真っ白い封筒にあたしの心は乱されて、昨日はあんなふうに逃げ出してしまった。

その勢いのおかげでツンデレヤンキーの章が素直になってくれて……。

無事に想いを通じあうことができた。



そのきっかけがまさかそんな素敵なものだったなんて!



「あたしのために章がちゃんとラブレター書いていたとか! 読みたい!」

「絶対読ませねぇ」

「あたし宛なのに⁈」



はい! と腕をぴんと伸ばし、お行儀よく挙手したあたしに対して、章はそっけない反応だ。

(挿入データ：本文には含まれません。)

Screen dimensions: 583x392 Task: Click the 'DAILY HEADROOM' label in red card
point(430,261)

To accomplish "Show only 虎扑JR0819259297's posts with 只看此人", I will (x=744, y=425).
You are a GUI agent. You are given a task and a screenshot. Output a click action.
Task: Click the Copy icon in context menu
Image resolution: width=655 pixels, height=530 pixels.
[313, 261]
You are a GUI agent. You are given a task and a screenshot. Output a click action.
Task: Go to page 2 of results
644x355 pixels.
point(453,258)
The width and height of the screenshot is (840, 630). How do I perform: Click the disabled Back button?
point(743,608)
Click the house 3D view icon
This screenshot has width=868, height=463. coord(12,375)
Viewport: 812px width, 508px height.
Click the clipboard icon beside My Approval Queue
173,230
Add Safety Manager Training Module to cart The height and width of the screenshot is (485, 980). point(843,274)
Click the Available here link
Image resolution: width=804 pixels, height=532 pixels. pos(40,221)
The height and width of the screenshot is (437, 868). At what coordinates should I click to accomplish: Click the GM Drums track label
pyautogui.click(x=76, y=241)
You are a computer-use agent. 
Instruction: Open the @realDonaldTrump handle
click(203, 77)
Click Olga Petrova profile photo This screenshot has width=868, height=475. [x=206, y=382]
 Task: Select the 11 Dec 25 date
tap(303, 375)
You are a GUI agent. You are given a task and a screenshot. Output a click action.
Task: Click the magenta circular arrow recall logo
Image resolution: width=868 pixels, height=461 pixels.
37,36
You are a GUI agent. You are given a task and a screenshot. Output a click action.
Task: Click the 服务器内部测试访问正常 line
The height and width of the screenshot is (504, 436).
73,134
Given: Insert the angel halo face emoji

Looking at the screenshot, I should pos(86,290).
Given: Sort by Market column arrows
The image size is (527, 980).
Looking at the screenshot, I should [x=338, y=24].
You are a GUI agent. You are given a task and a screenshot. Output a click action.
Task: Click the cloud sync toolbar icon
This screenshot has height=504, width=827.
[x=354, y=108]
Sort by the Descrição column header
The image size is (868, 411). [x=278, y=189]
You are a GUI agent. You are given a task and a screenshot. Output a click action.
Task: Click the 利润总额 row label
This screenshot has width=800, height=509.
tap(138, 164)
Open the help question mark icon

お互いに言えることだけど、昨日はいったいなんだったんだと言いたくなる。

まるですっかり元どおり。



「じゃあせめてなに書いたのか、ちょっとくらい教えてよー」

「うるせぇ」

「照れちゃってもう」



まぁ、いい。

これでこそ章って感じだもんね。

素直すぎる彼も悪くないけど、からかうのだって楽しい。



肩をすくめて、くすりと笑う。

背けた頰に赤い色が乗せられていること、彼は気づいていないんだ。

鈍感なところもいい、なんて思いながらそういえばと章に話そうと思っていた要件を思い出す。



「以前約束したじゃない?
ネタとして、章の恋は使わせてもらうって」

「は?」

「だから原稿持って来たよ。
1番に読んで欲しいと思って、ちゃんと用意したんだ」



レモン色のリュックから原稿を取り出す。

今回は手直しも済んでいるし、以前書き上げたばかりのものを読んだ時とは読みやすさが段違いだろう。

なんといってもまず、ちゃんと綺麗な字で書いてあるからね。